* Exercise directions *
Once the images are set aside, write out the rest of the records exactly.

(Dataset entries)
┏━━
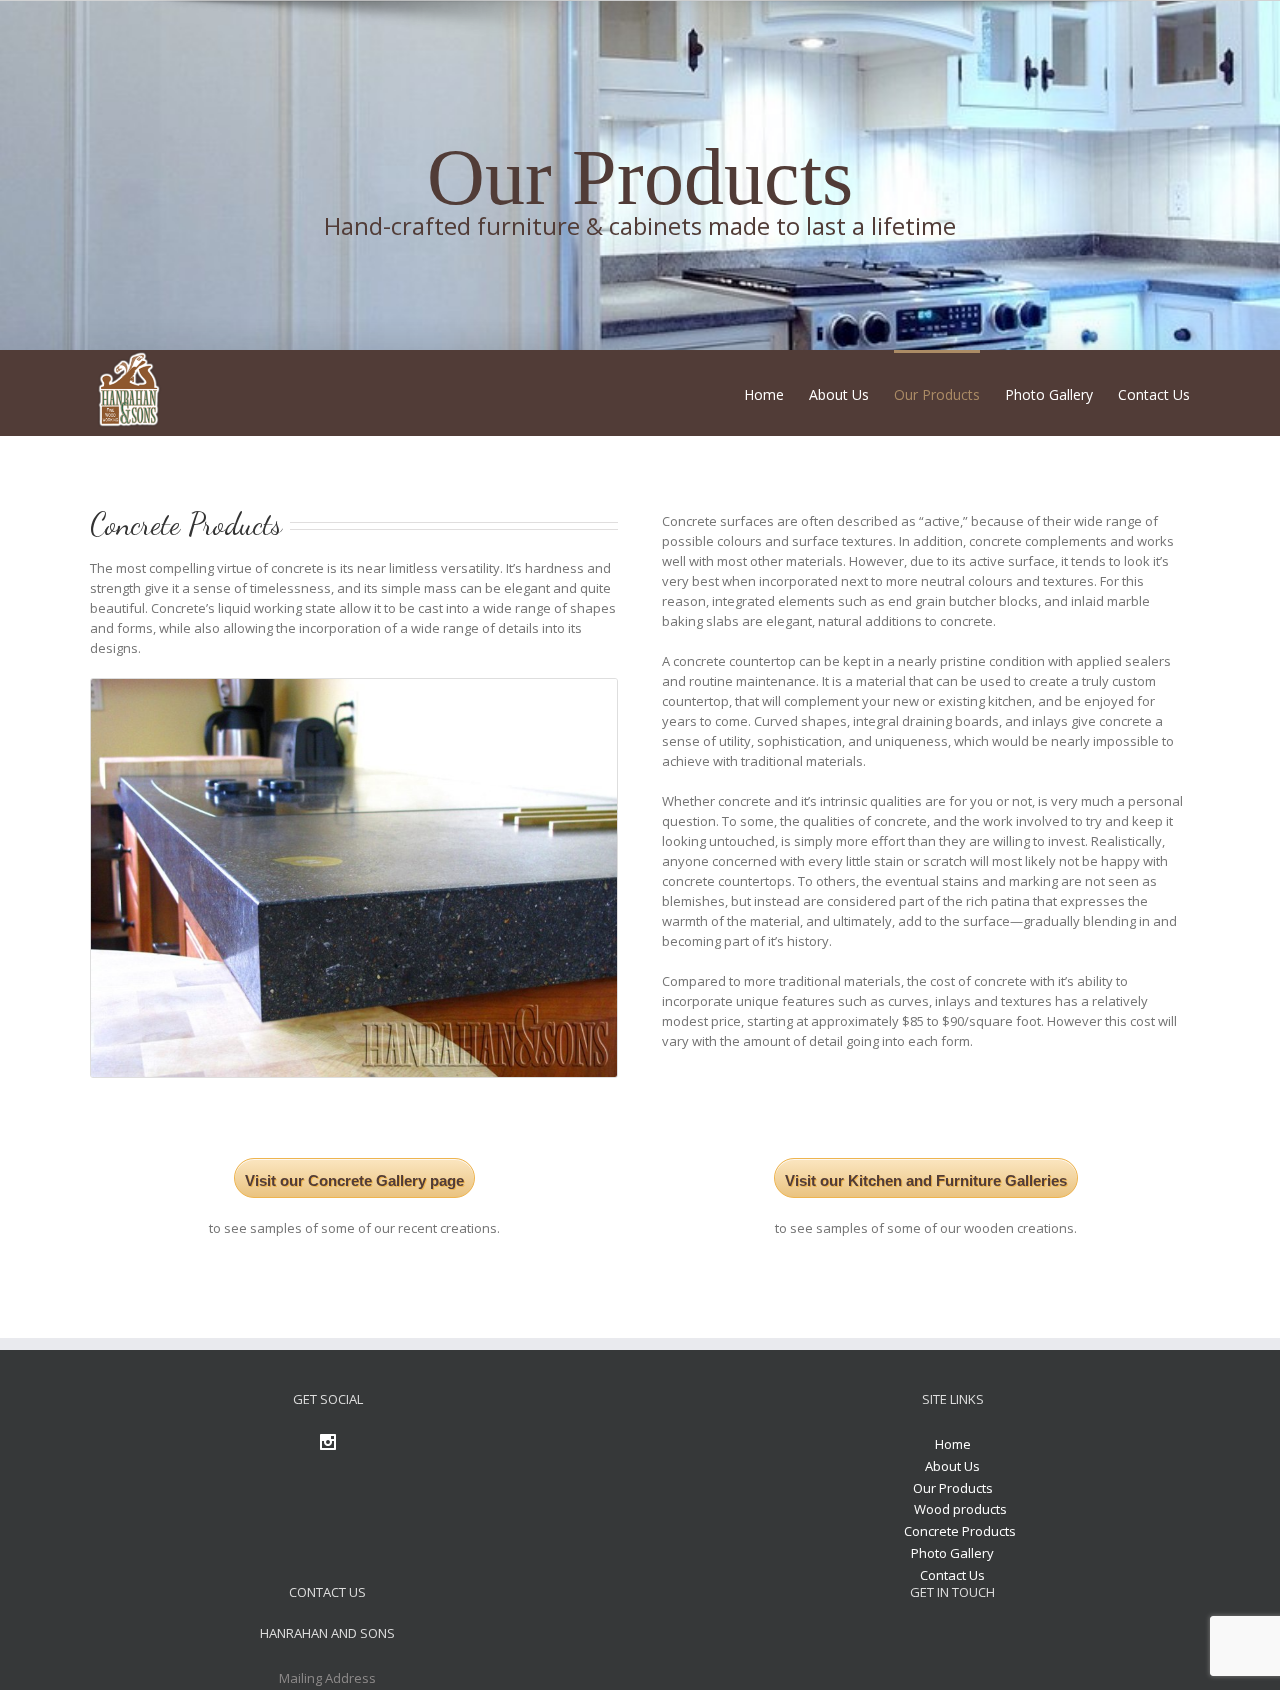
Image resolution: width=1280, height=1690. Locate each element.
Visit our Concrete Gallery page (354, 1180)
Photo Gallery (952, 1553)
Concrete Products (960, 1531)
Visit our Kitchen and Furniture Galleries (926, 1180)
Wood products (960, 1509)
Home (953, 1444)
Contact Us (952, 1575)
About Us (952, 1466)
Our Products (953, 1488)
┗━━
* Finished exercise *
Image resolution: width=1280, height=1690. Locate each element.
Visit our Concrete Gallery page (354, 1180)
Photo Gallery (952, 1553)
Concrete Products (960, 1531)
Visit our Kitchen and Furniture Galleries (926, 1180)
Wood products (960, 1509)
Home (953, 1444)
Contact Us (952, 1575)
About Us (952, 1466)
Our Products (953, 1488)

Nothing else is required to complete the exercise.